## Extract
In total 7 ancillary features are computed to be used in a random forest classifier. Below the features are briefly discussed.

- <b>Massive Edit:</b> This feature was computed when computing the difference in text. It return 0 for small edits and 1 for large edits according to a threshold value. This is saved in the column *'massive_edit'*.

- <b>Longest repeated character:</b> The function 'maxRepeat' identifies the length of the longest repeated character. Anything larger than 3 could be considered an unsafe or vandal edit. This is saved in the column *'longest_repeated_char'*.

- <b>Empty Edit:</b> The function checks if the edit was empty or not. This is saved in the column *'empty_edit'*.

- <b>Size Ratio:</b> This function computes the size difference between input and output text. It is important to note that this is already limited by the threshold used to identify massive edits. Results larger than 1 say that the number of words have increased. This is saved in the column *'size_ratio'*.

## Stored data
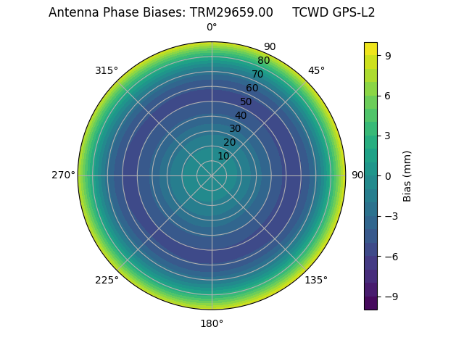
Task: Click the radial tick label 30
Action: coord(235,128)
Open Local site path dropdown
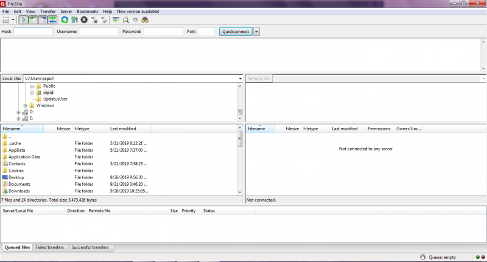The width and height of the screenshot is (487, 262). tap(240, 79)
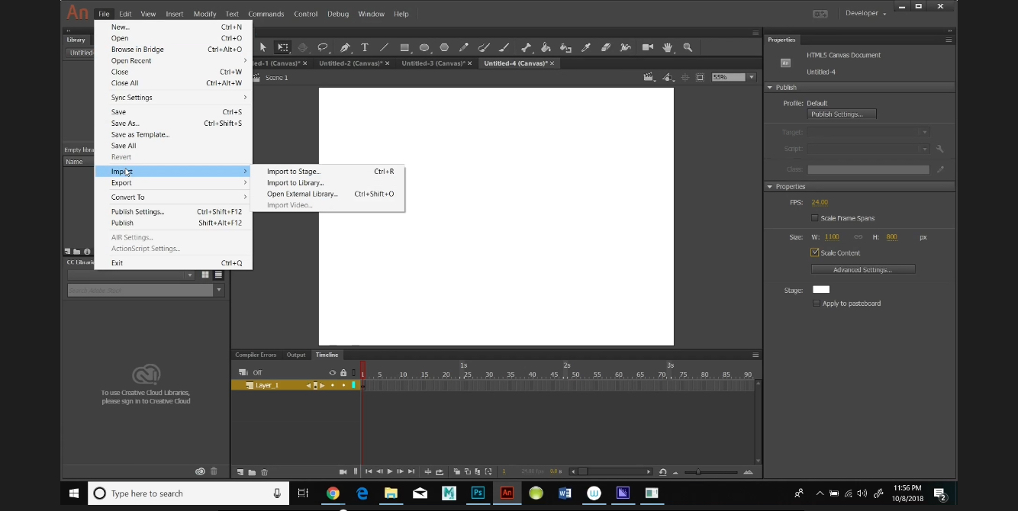Activate the Zoom tool
This screenshot has width=1018, height=511.
pos(688,47)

## Task set
1. In the feature descriptions, what length of longest repeated character could be considered an unsafe or vandal edit?
2. Please list every column name that the feature descriptions say a feature is saved in.

## Exercise responses
1. Anything larger than 3.

2. massive_edit, longest_repeated_char, empty_edit, size_ratio